Stored records:
■ ■ ■ ■

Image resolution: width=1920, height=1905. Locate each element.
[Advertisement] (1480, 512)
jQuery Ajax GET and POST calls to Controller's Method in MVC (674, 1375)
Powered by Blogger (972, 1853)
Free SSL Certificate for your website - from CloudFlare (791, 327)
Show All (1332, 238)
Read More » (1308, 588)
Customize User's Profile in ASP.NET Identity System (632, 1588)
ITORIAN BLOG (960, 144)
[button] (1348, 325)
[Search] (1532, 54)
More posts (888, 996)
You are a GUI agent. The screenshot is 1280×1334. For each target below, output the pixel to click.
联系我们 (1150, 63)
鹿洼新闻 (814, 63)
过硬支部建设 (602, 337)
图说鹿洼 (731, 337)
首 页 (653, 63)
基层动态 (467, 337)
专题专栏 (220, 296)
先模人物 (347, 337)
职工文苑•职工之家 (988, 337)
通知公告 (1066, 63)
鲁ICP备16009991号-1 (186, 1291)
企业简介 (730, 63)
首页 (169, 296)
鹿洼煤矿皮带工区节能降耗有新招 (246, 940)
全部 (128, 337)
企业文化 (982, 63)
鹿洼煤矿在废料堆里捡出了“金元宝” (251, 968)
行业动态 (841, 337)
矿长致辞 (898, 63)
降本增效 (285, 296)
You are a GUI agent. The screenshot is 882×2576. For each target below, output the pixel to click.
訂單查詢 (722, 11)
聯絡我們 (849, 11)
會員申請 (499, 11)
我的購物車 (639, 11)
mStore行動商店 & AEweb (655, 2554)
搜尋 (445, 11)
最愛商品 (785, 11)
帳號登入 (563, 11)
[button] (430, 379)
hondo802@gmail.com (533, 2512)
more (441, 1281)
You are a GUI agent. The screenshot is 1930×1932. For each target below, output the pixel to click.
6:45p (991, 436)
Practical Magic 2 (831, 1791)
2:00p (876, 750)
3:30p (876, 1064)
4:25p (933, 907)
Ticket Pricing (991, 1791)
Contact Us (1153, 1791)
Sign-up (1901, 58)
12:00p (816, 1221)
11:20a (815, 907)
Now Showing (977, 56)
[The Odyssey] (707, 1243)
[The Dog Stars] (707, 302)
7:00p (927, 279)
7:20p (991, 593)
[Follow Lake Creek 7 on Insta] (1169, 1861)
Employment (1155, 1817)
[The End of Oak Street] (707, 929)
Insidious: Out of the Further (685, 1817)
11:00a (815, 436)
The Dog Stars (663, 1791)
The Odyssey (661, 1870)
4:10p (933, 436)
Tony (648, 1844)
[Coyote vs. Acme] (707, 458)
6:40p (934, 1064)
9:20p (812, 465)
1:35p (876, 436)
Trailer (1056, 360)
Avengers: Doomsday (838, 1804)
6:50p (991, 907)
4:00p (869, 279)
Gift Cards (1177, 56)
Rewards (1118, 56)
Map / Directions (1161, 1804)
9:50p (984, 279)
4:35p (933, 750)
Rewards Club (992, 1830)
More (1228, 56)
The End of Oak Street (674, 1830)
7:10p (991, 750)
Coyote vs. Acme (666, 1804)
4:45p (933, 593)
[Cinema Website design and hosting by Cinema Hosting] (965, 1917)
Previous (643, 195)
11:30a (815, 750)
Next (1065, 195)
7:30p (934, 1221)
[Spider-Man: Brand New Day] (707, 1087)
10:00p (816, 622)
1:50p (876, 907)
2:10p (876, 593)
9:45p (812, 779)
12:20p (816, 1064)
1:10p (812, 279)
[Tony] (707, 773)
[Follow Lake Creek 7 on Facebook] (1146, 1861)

■ ■ ■ ■

EXERCISE:
Scan the records above, then copy out each line that mentions "output".

SOLVED EXERCISE:
You are a GUI agent. The screenshot is 1280×1334. For each target below, output the pixel to click.
You are a GUI agent. The screenshot is 882×2576. For each target below, output the pixel to click.
You are a GUI agent. The screenshot is 1930×1932. For each target below, output the pixel to click.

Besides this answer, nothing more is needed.